How Hong Kong sustainability award winners came to a Cambodian village’s aid, ensuring water security while providing a social gathering place
- Magic Kwan and Kenrick Wong’s WaterHall project recently won the grand award for sustainability at the Hong Kong Design Centre’s DFA Awards
- Completed in 2019 for less than US$30,000, the twin structure collects and stores 2,000 litres of water to ensure adequate supply for roughly 100 families

Whether it be women at the well in ancient times or water-cooler conversation today, people tend to gravitate to sources of fresh water.
The idea to fill two human needs with one deed saw a pair of Hong Kong architects design a water-harvesting community hall for a small rural community in Cambodia. The social project, titled WaterHall, won the grand award for sustainability at the DFA Awards in October, the flagship programme of the Hong Kong Design Centre.
Magic Kwan Chun-sing and Kenrick Wong Guan-nok became aware of the lack of basic infrastructure in Sneung, a remote village on the outskirts of the city of Battambang, when, as architecture students at the University of Hong Kong, they joined a volunteer mission run by the university’s Humanity in Focus programme.
After graduating in 2012 and establishing their careers – they co-founded architecture firm Orient Occident Atelier (OOA) in 2016 – the pair secured philanthropic partners to fund their first project in the village: a school for local children.

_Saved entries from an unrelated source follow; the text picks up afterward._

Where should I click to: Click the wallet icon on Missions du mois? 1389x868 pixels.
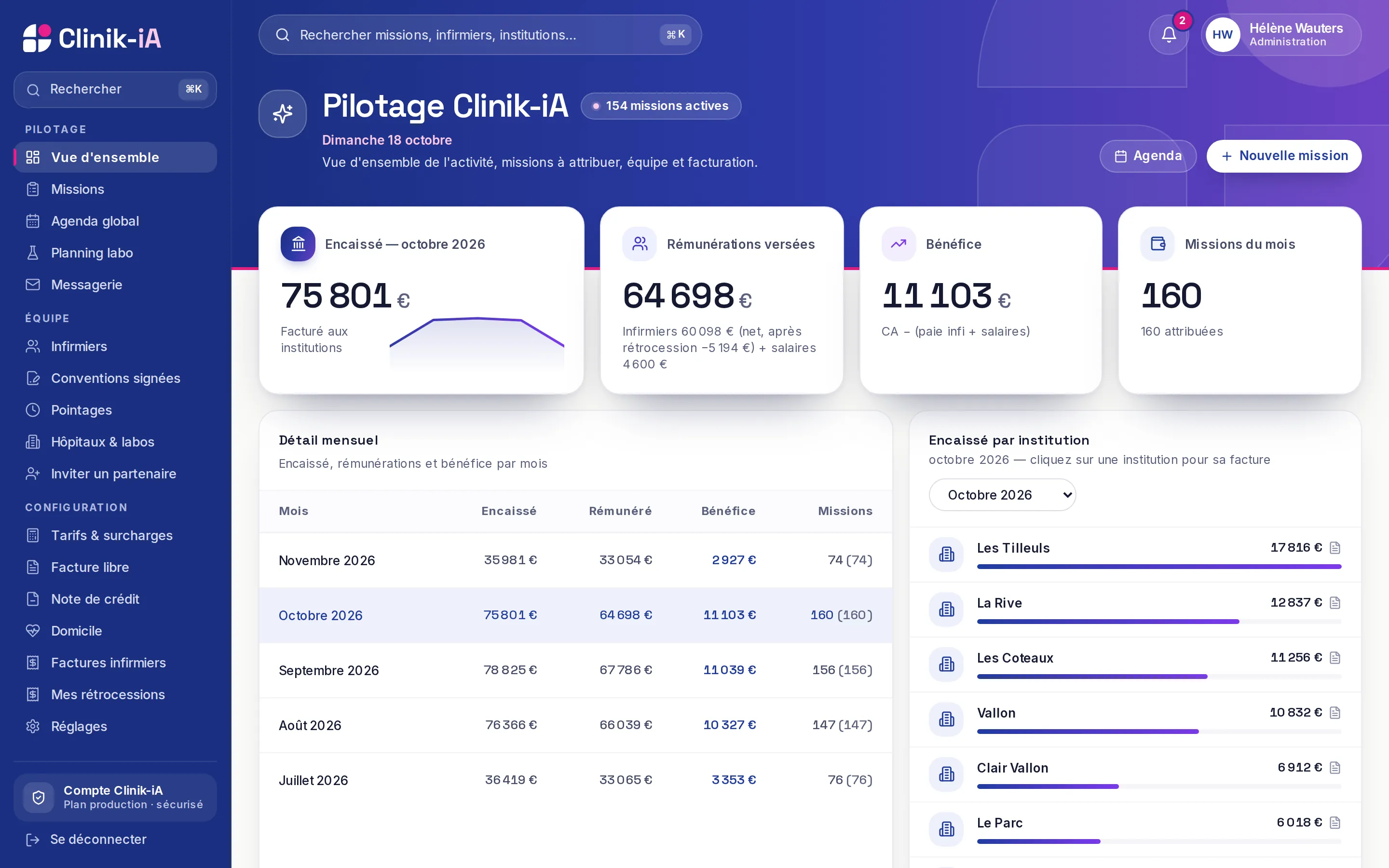point(1158,244)
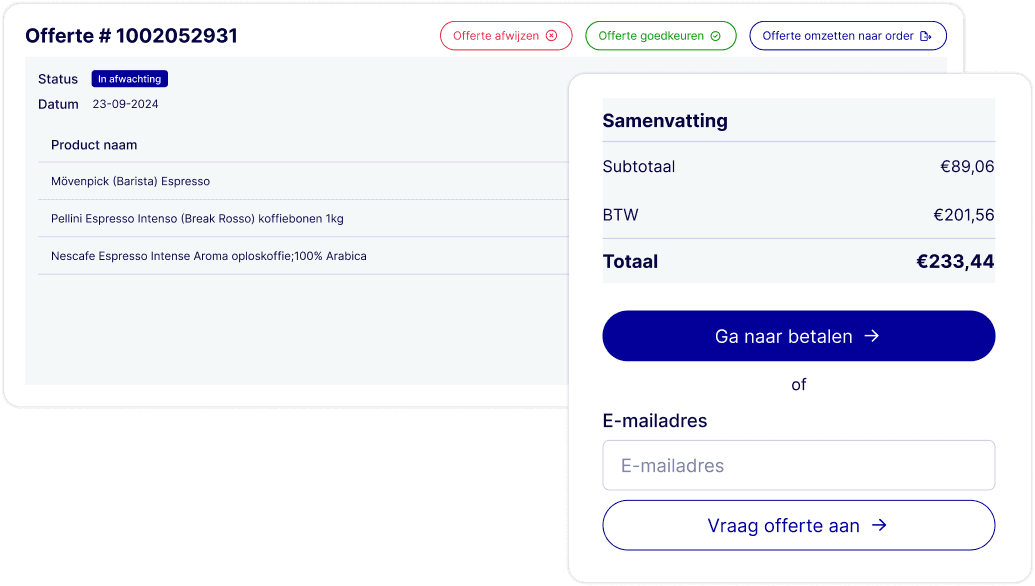The image size is (1035, 586).
Task: Approve the quote with Offerte goedkeuren
Action: (660, 35)
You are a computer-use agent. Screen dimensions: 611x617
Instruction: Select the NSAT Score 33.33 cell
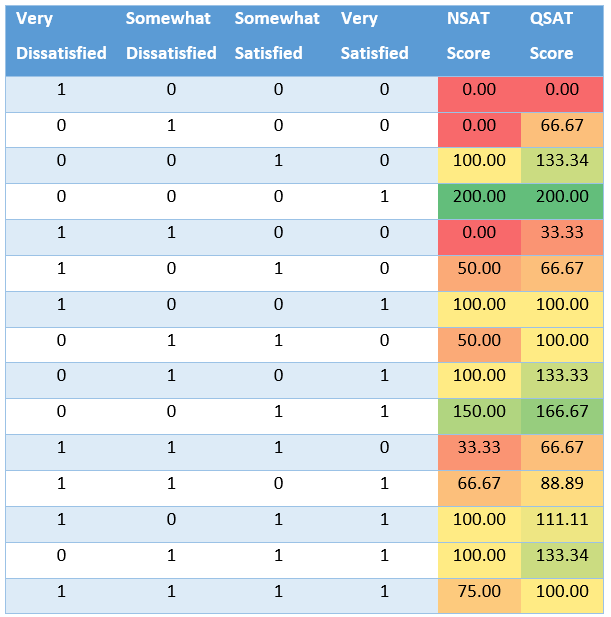tap(479, 448)
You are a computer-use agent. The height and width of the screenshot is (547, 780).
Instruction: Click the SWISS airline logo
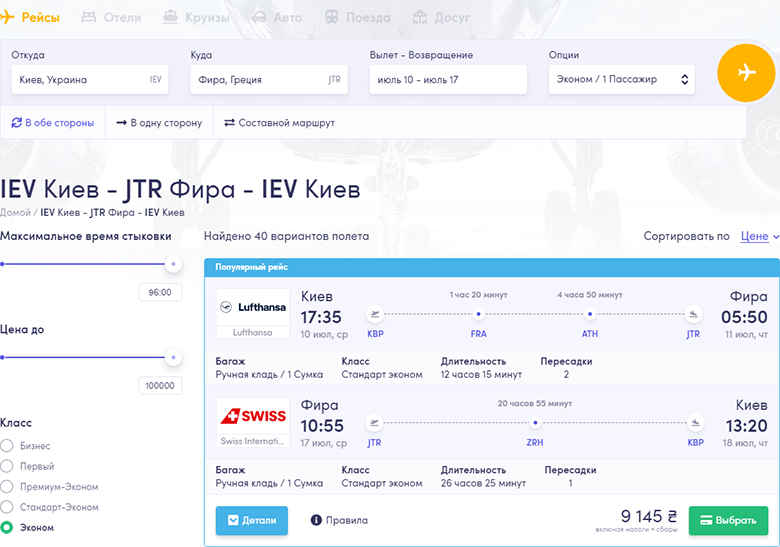tap(252, 416)
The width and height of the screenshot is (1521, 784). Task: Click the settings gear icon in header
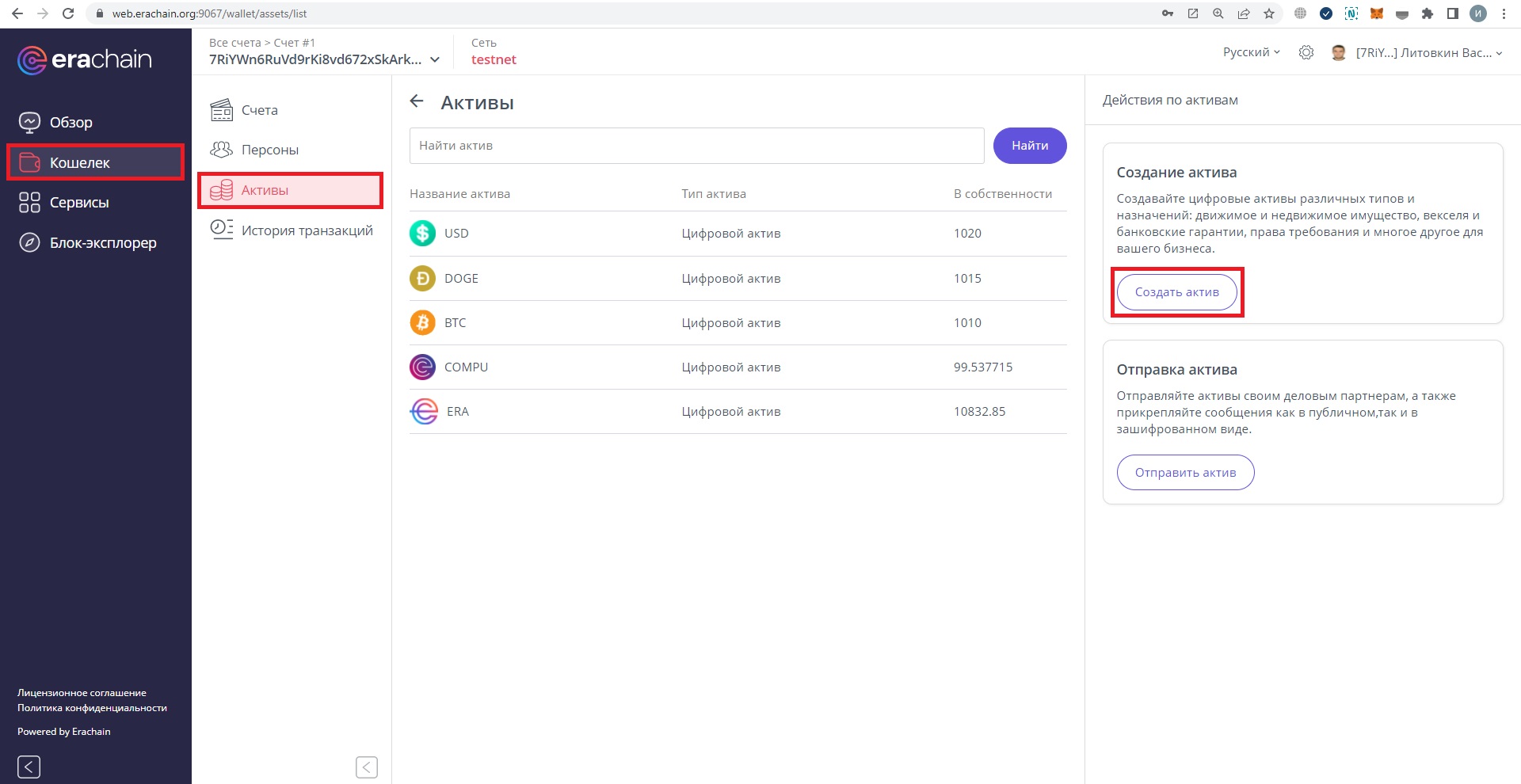coord(1306,52)
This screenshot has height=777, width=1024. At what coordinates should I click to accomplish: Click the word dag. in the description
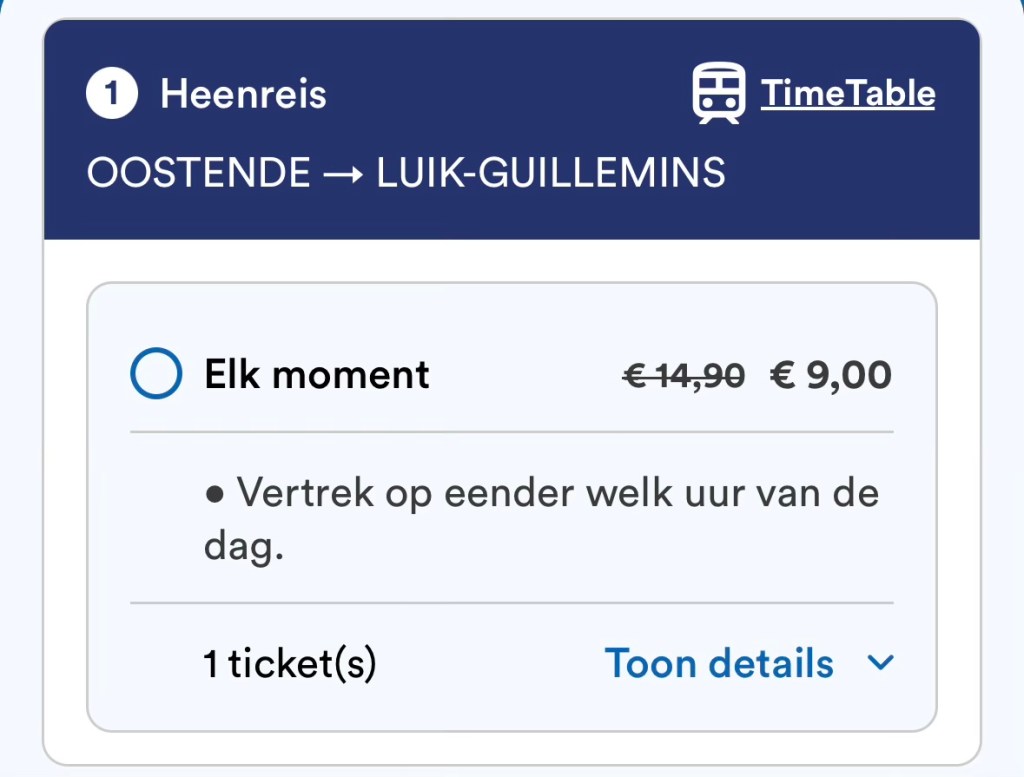[x=245, y=549]
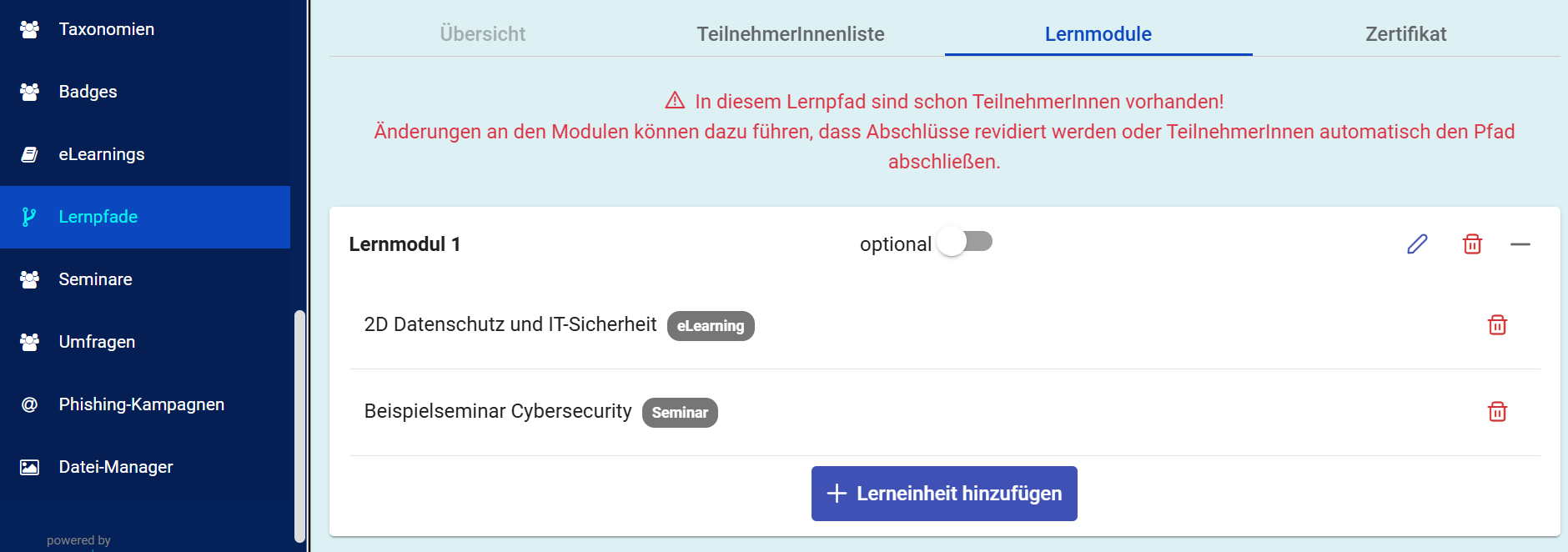Viewport: 1568px width, 552px height.
Task: Click the Phishing-Kampagnen @ icon
Action: tap(29, 404)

The Adventurous Global School, where some 250 primary and secondary students now attend supplementary classes outside their regular school hours, opened in 2017. During its construction, Kwan and Wong’s intent was always to follow with a community hall. Not only would this provide a social gathering place, it would also ensure water security for a community plagued by drought, which relied on a surrounding lake and wells as its main water sources.